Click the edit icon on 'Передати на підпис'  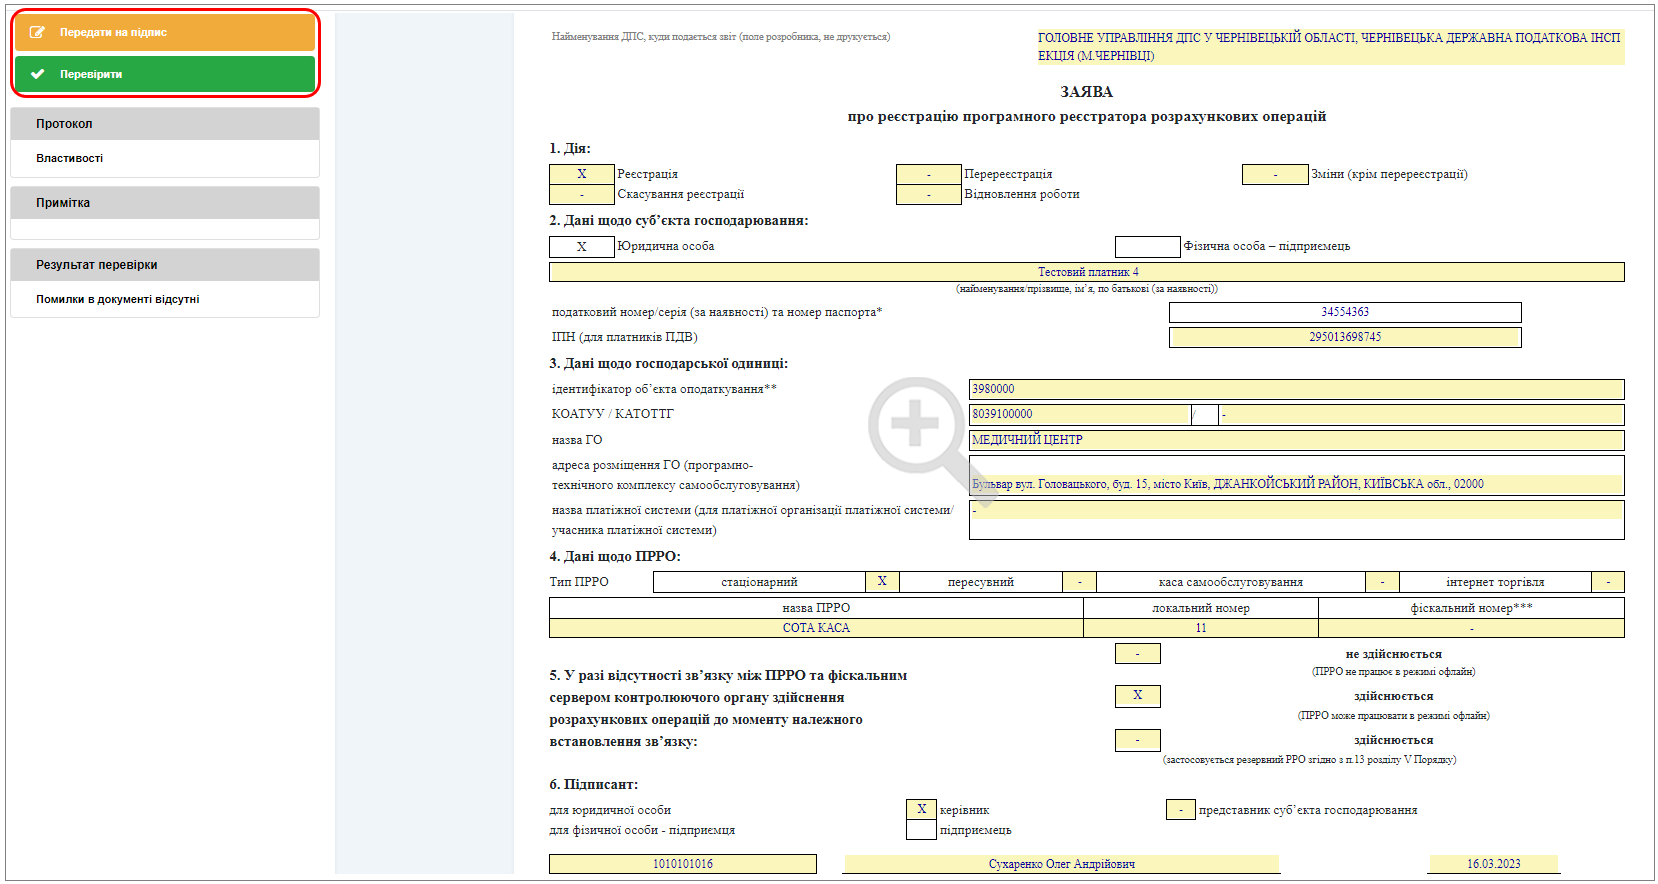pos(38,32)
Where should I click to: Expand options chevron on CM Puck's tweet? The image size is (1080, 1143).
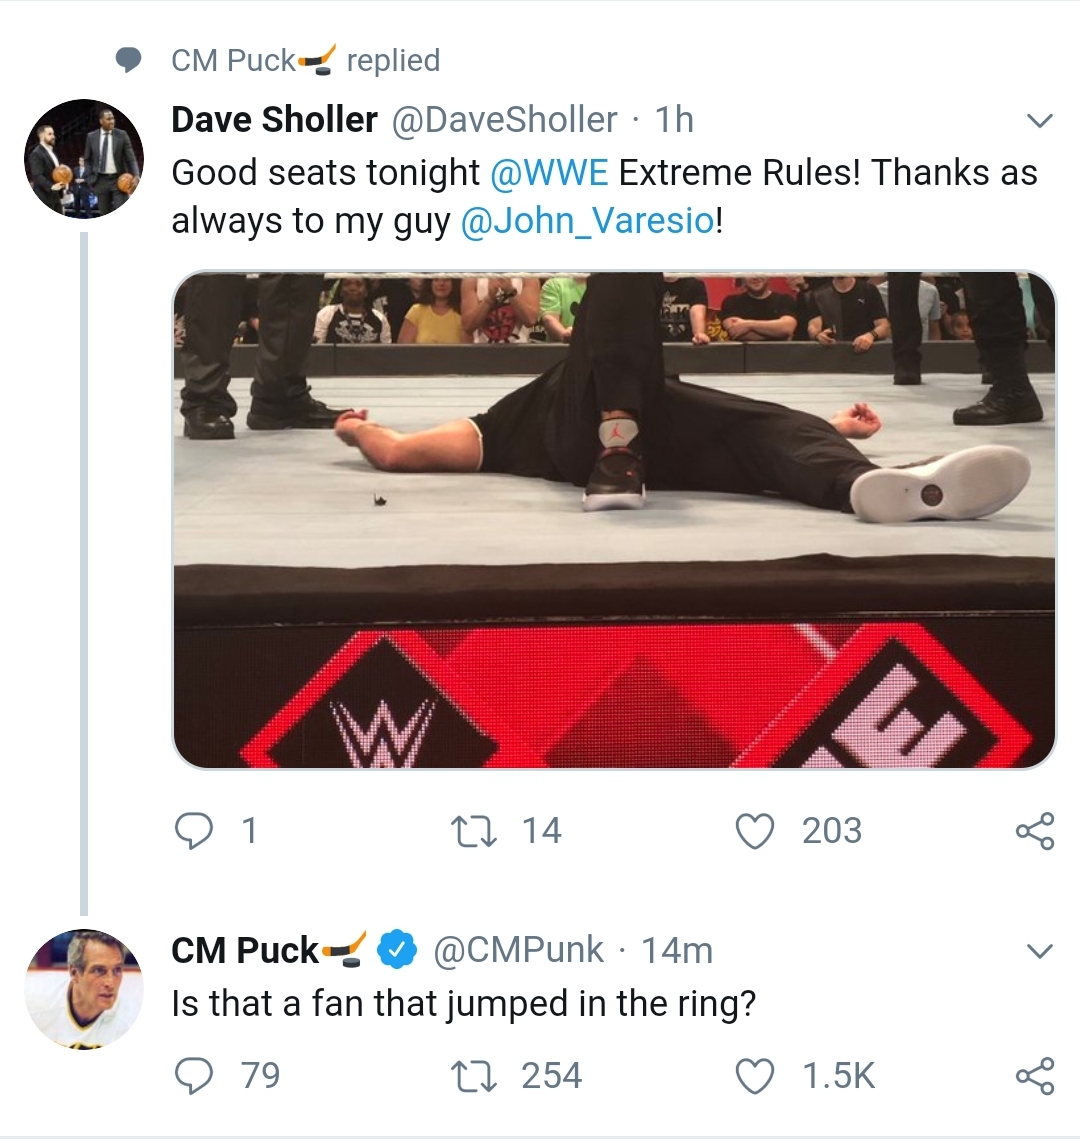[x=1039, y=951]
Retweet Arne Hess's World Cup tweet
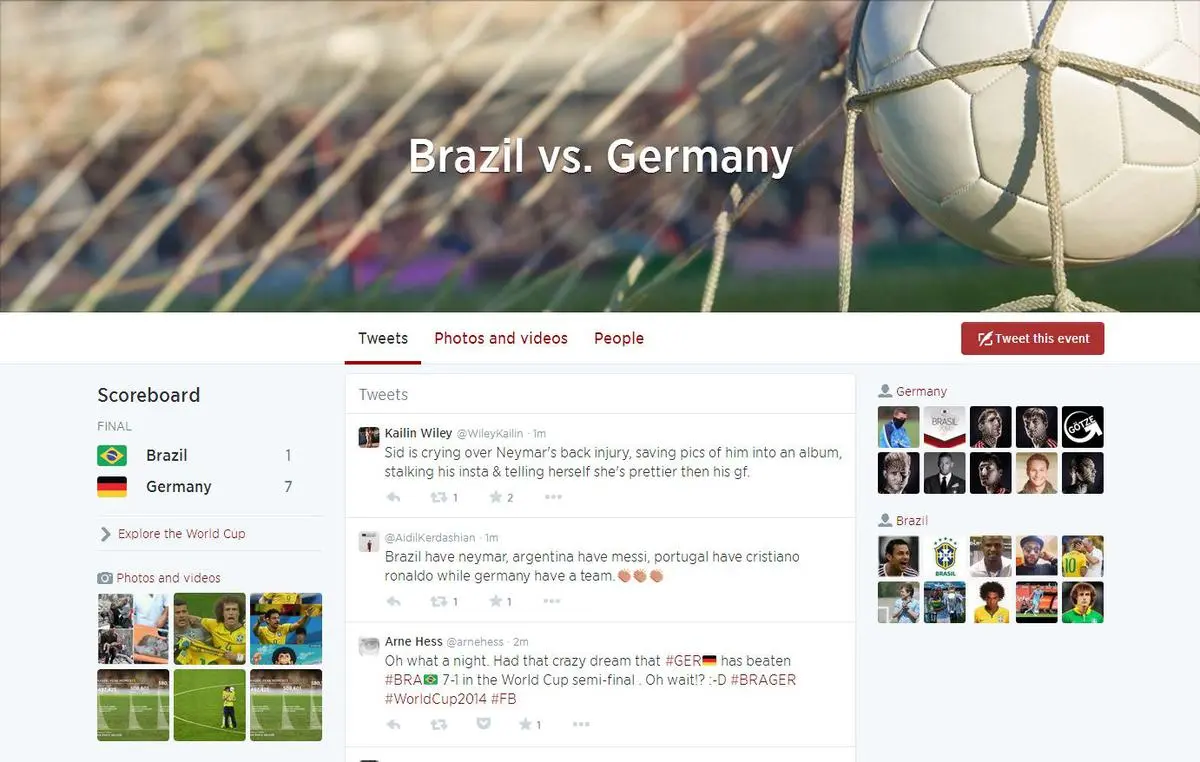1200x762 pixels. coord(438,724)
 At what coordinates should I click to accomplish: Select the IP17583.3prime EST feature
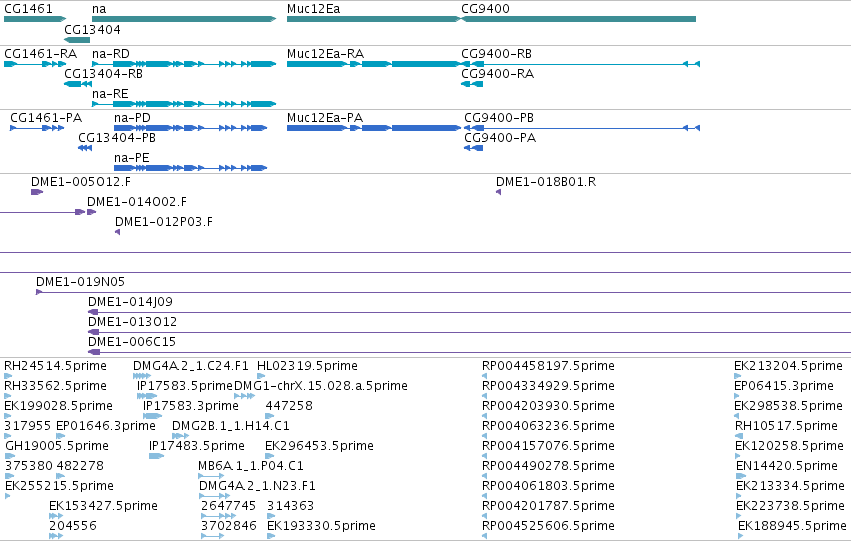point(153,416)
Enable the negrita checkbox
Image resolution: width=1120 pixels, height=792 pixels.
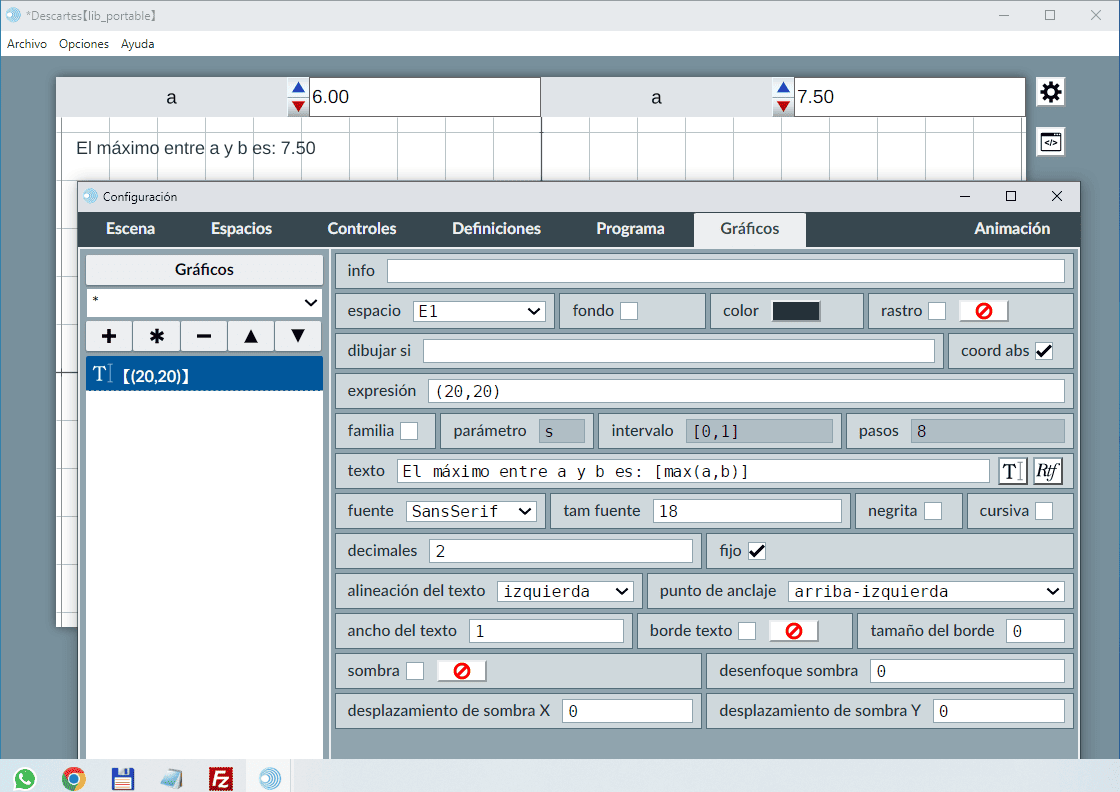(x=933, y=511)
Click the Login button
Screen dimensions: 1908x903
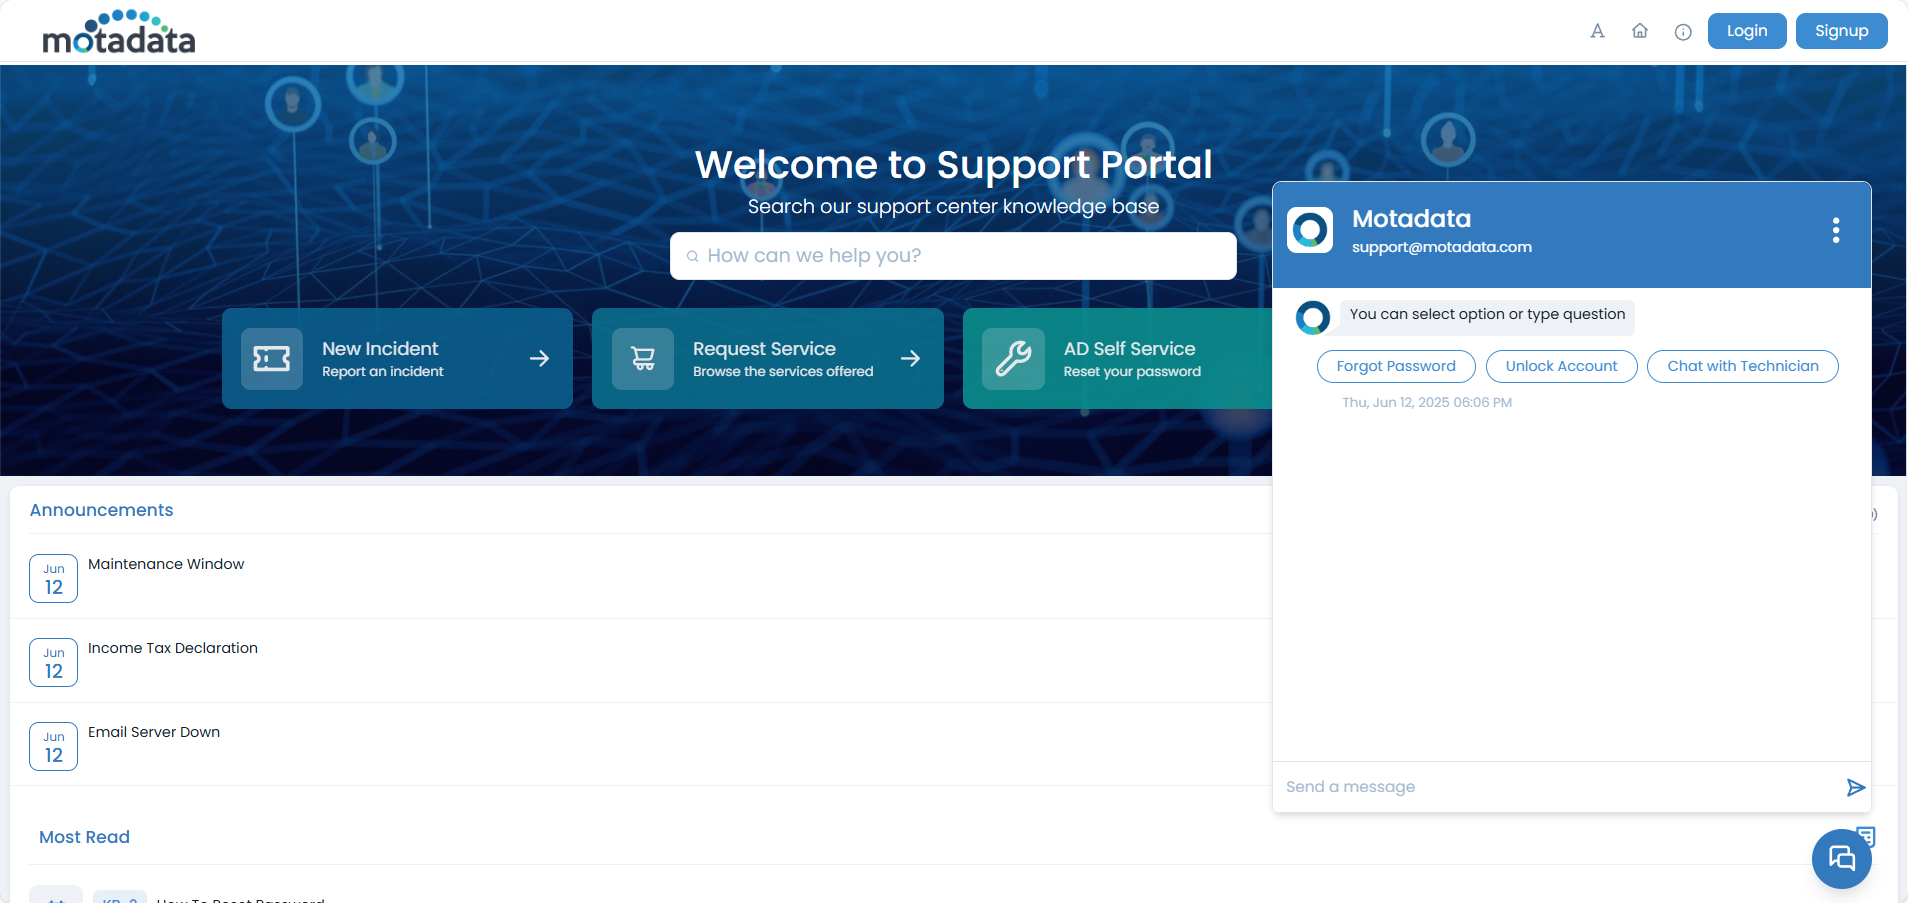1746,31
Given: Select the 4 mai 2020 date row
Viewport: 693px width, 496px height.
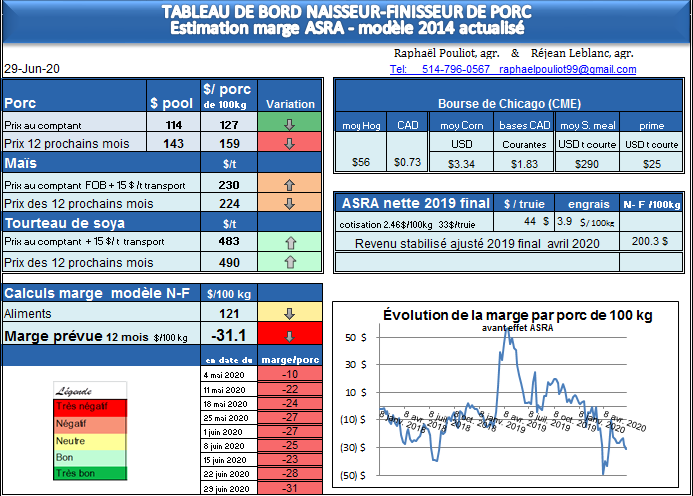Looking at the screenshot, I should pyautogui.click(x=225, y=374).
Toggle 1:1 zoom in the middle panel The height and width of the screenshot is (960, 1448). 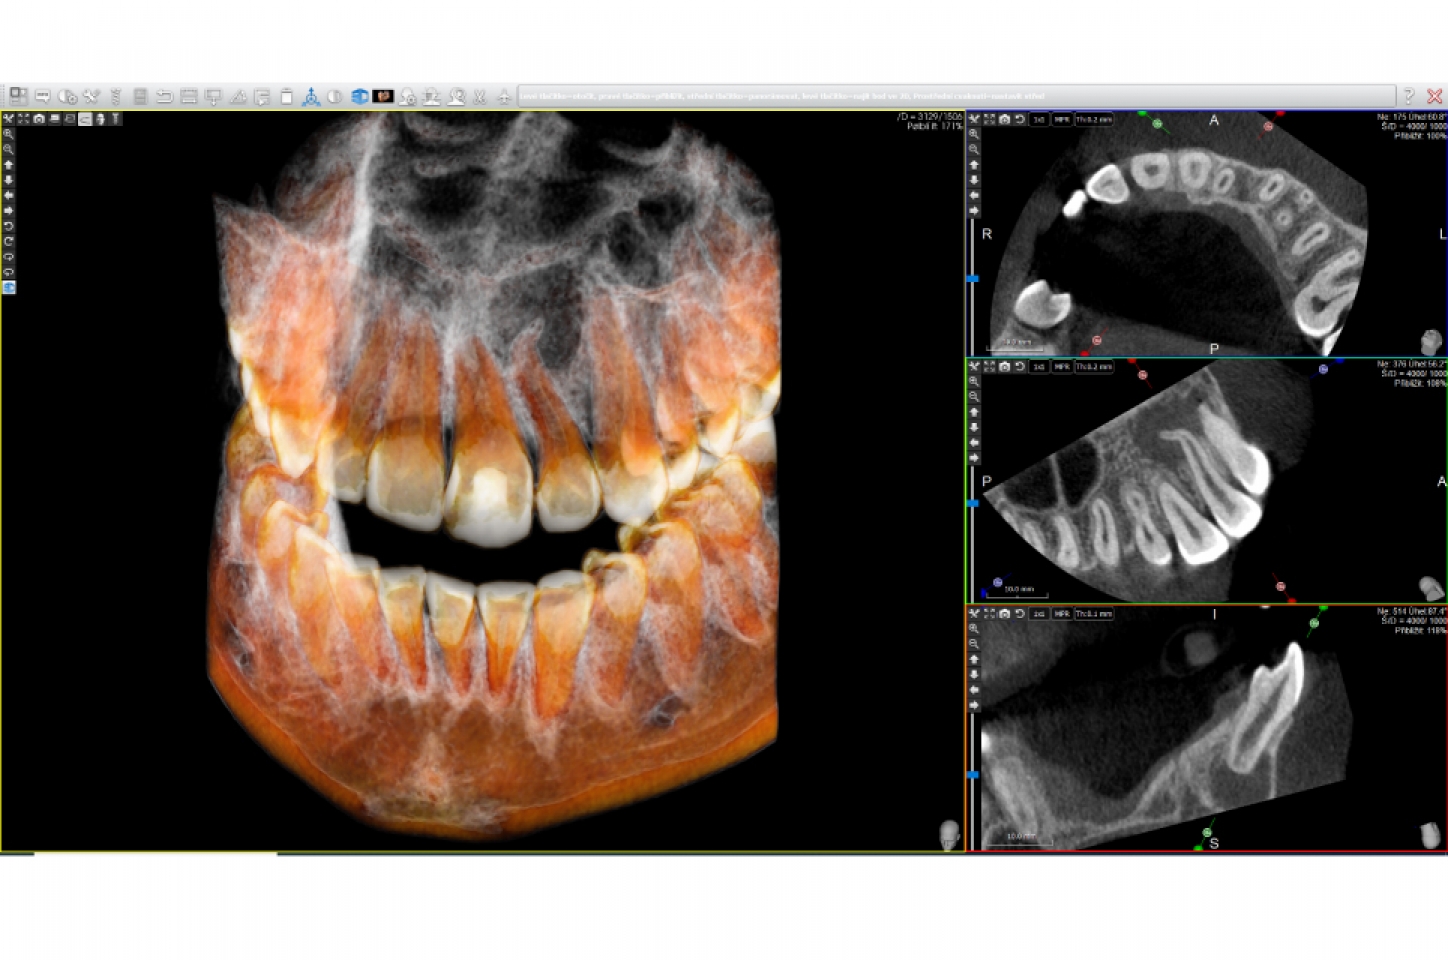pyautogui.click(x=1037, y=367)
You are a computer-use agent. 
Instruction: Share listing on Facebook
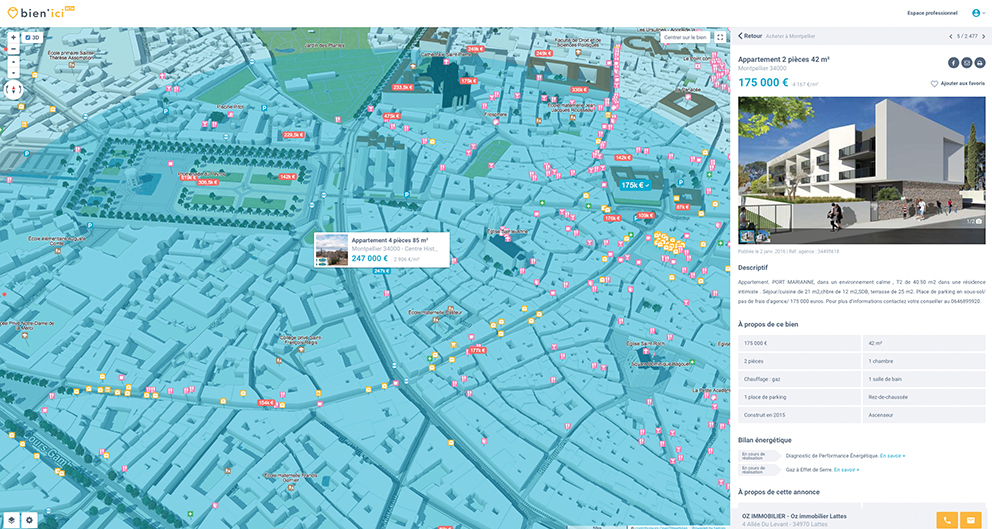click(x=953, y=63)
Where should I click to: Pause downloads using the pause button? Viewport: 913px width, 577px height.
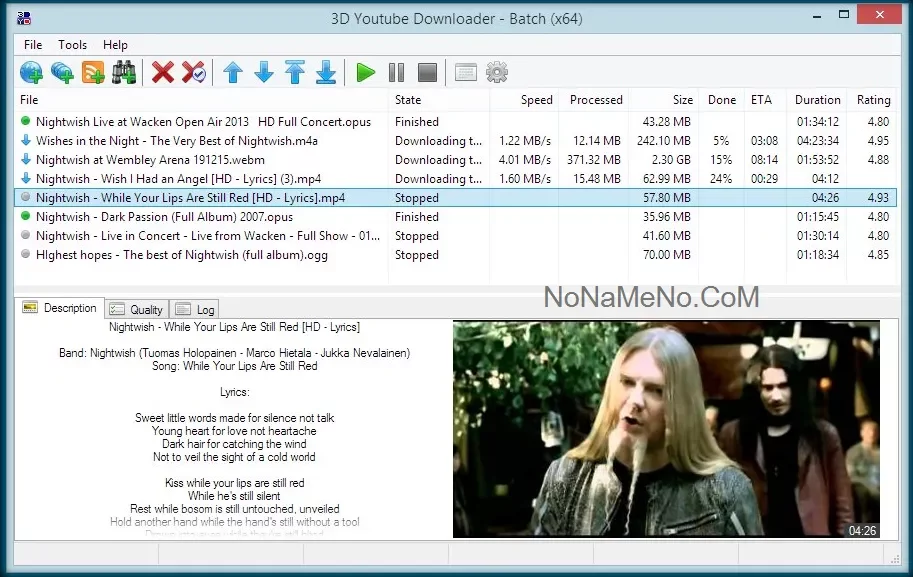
-----
Exercise prompt. Transcribe exactly the lines above, running from the one that contains "You are a computer-use agent." through the final line of the listing, and skip every picture.

Completed task.
You are a computer-use agent. 
Instruction: Share listing on Facebook
click(x=953, y=63)
Where should I click to: Pause downloads using the pause button? Viewport: 913px width, 577px height.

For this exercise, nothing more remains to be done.